» **What this task involves**
Scan the data beneath this task and copy each line that includes "will".

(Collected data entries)
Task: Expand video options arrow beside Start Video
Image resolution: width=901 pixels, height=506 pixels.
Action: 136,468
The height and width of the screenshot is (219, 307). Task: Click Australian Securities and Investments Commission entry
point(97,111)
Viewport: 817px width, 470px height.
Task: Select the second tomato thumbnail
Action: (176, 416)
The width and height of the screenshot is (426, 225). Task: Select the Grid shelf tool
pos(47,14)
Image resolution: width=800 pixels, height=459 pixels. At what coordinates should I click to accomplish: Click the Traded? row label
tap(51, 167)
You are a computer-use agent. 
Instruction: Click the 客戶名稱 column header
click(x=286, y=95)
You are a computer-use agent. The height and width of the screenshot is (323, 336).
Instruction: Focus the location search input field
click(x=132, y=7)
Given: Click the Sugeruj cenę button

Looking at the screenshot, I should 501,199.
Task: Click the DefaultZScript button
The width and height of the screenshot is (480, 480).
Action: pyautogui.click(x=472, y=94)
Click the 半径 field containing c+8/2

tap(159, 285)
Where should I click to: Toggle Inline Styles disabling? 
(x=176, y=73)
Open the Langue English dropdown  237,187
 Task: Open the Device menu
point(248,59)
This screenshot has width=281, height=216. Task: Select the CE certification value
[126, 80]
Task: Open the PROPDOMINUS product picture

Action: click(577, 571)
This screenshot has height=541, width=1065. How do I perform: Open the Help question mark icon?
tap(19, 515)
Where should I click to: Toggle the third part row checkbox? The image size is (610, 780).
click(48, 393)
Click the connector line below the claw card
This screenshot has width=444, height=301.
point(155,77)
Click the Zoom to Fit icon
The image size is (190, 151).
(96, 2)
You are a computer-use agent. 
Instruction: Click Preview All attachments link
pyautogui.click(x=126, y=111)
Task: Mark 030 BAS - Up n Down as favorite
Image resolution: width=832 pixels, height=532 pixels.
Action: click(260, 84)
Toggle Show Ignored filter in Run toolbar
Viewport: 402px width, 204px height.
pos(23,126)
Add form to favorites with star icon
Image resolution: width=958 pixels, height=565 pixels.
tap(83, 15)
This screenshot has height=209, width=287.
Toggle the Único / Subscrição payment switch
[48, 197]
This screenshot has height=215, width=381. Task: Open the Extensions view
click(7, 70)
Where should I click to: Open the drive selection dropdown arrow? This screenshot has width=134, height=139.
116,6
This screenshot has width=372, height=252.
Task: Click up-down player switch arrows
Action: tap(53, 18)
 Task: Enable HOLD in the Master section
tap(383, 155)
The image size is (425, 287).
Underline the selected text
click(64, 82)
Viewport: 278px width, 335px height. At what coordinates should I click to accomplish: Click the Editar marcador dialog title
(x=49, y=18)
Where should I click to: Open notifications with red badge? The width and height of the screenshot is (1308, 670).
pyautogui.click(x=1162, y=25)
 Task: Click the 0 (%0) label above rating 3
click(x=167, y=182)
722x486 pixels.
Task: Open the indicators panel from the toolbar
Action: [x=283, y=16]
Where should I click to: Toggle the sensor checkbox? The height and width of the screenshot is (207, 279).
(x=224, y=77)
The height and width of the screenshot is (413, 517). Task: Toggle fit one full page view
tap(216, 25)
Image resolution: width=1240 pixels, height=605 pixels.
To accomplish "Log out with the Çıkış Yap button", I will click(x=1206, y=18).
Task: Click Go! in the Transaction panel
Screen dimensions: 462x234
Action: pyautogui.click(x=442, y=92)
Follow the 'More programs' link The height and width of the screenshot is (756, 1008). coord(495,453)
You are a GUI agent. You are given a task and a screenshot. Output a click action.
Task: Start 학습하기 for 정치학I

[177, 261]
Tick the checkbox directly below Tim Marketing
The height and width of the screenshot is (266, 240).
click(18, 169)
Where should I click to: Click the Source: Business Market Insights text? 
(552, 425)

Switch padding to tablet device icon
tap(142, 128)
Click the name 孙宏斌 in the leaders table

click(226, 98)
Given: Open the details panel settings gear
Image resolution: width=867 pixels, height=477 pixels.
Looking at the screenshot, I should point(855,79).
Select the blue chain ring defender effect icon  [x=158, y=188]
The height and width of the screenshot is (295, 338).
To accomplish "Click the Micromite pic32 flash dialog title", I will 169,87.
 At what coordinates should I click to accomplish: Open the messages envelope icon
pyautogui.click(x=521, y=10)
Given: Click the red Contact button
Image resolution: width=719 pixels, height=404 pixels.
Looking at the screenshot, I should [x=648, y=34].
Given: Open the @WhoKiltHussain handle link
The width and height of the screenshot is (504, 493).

» **Output**
To accomplish "Log out with the Çıkış Yap button", I will click(x=1206, y=18).
To accomplish "Click the Micromite pic32 flash dialog title", I will 169,87.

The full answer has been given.